I also found the last letter he wrote me before his death. The pale blue standard airmail form with the small, tight handwriting making maximum use of the allotted space, instantly connecting me to him as if the postman had just popped it through the letterbox and it had plopped onto the mat; shrinking the miles between England and Canada as soon as my fingers touched it. The smell and familiar feel of the paper, the colour of the ink, the fact that a human hand had taken the time and given careful thought to the message seemed to make it so much more intimate. I could hear his voice, see it in the words and envision him sitting at his desk or the table taking his time, making his time, for me. How important and eagerly anticipated were those missives then keeping me glued together far from home and family as I imagined him sealing the letter and walking it down to the village post office. And I spent many an hour writing ten page epistles back - somehow we found the time to make a space in our busy lives because the act of connecting mattered. Now we say we don’t have time - even with all the apparent time-saving technology at our disposal - to sit down for as long as it takes. We throw whole sentences into the waste paper basket, click an emoji or a gif and reduce life to a symbol.

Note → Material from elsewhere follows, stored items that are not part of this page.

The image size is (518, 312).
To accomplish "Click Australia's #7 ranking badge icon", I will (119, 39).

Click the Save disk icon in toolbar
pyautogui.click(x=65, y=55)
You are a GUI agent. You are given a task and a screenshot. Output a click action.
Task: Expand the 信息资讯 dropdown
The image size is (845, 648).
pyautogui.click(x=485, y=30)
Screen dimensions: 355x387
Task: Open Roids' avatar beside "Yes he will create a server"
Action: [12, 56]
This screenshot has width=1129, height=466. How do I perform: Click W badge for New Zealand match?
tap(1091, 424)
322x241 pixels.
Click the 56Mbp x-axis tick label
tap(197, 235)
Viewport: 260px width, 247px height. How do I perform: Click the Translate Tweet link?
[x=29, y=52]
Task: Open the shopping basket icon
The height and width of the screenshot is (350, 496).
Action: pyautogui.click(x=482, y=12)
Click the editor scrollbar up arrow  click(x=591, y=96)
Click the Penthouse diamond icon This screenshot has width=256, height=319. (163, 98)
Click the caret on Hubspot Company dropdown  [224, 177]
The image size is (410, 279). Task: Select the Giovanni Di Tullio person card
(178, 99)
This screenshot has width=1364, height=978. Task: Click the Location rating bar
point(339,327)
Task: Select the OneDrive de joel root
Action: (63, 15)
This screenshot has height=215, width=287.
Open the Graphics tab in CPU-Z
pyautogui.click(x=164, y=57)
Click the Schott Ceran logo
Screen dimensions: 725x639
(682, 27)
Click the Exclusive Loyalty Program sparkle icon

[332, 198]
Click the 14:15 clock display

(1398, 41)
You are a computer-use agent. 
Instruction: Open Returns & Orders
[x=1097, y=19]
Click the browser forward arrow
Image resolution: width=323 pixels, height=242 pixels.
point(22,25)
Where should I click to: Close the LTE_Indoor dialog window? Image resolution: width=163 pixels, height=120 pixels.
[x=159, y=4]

I still occasionally receive cards and postcards from all over the world - and love the anticipation of going to the post office, feeling a deep pleasure pulling out an envelope with its foreign stamp, its scuffs and creases silently telling me the story of it’s lengthy journey - then avariciously tearing it open as fast as I can to read.
I love my computer, can’t live without it, but anticipating a personal e.mail doesn’t cut it in any way shape or form. Cold and impersonal, no matter what the words are saying, the black letters marching across the screen like a column of ants are not going to elicit the same response from me. I want that tactile sense engaged, to see the flow of the ink. I want to experience the touch, feel, smell of the paper, a sensual awareness so that I can see and hear the author through the individual strokes of the pen, the unique whirls and flourishes which put that person right in front of me, warm and human and, for a moment, I can imagine they are sitting right next to me sharing and breathing in my space.